After I graduated from college, and Dad sold the store, we no longer lived in close proximity to one another.  But I loved it when we would go see him.  I remember some of the beautiful homes he designed and built.  Carl was a master perfectionist, and every part of whatever he worked on had to be “just right!” He was VERY talented in that manner!  Everywhere he went, he was usually involved in working with wood, and he would proudly show me pictures of his accomplishments.  He especially loved building things, like sound booths in his church. 

I enjoyed the few times he was able to come to Alabama to see us.  Unfortunately 2 of those times were for our parents’ funerals in 2010 and 2011.  This last time we got some wonderful pictures of us together.

I think the most memorable time with him, the one with the fondest of all memories, and the one that will remain with me forever, was in 2010.  Our small home town in Kansas has an all-school reunion every 5 years over the Memorial Day weekend.  I flew into Tulsa, and he picked me up at the airport in his pickup.  I decided we should rent a car rather than drive this old pick-up to Kansas. (He really wanted to drive this old pickup. :))  When I got the car, it was a pea-green Kia Soul.  This was the first time I had ever seen a Soul, and we both laughed and laughed, thinking  it was the ugliest car on the road, especially that color!!  But it turned out to be a fun little car to drive.  At the hotel in Hutchinson where we stayed the first night, someone came over to us and asked how we liked our car.  We laughed and told him it was just a rental. When we got to Little River, he told me I should park the thing a few blocks away and walk wherever we were going, so no one would see us in it.  :)
On the way to Little River, we drove by our farm just south of Little River.  He had me stop the car so he could get out and look up close at the soy beans growing in the fields.  That seemed to fascinate him.  Once in Little River, we spent hours driving up and down every single street in this town of 500, recalling nearly all the names of the people who lived in all the houses when we were growing up there.  We talked about how we had delivered groceries to many of the houses.  We walked up and down Main Street talking to all our old high school buddies, and he was just loving it.  We went into our old grocery store, now called the Garden of Eden, and met the current owners.  We looked at those old wooden floors and talked about how we had swept them so many times.  Carl looked up at the big wooden plaques with numbers, handing from the ceiling of each aisle, and told David that he carved those pieces of wood all those many years ago.  And to think they still remain!
Before the all-school dinner that night, we parked the car near the park, rolled down the windows, and we both took a little nap.  Then at the dinner, he had more fun talking with all his former classmates.  I remember one in particular, Jerry Rutherford, who worked for us in the store.  They were so happy to connect again.

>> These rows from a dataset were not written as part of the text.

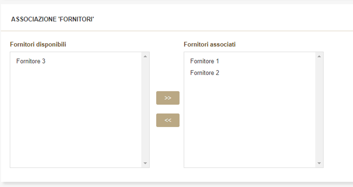This screenshot has height=187, width=353.
Task: Click blank panel space between the arrow buttons
Action: click(x=168, y=109)
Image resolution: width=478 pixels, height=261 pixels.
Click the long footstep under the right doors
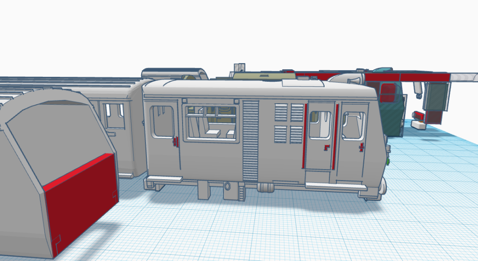330,185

Carl was a Godly man, giving his heart to the Lord at a young age and living a Godly example before everyone.  He loved the book Heaven is for Real.  (He was friends with the family about whom this book was written, so he knew it was authentic.)  He had business cards made about this book to hand out to people he came in contact with.  His Sunday school class had been studying about Heaven for many weeks.  Not long ago he told me, “You know, if Heaven is this great and beautiful, why do we fight so hard to remain on this earth?!”

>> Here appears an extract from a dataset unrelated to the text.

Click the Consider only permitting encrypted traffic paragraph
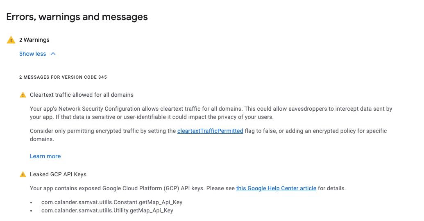 tap(208, 135)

Although I miss him terribly, he is now walking on those streets, seeing all those sights, meeting Jesus in person – all the things that book talked about.  And he is reunited with our parents and so many relatives that have gone before him.  When I think about Carl, I smile and know that, just like when our parents recently died – I couldn’t be sad for long because they are no longer suffering, and it’s not like I will never see them again.  In just a little while I’ll be reunited with all of them, to never be separated again.  What a grand and glorious day that will be!!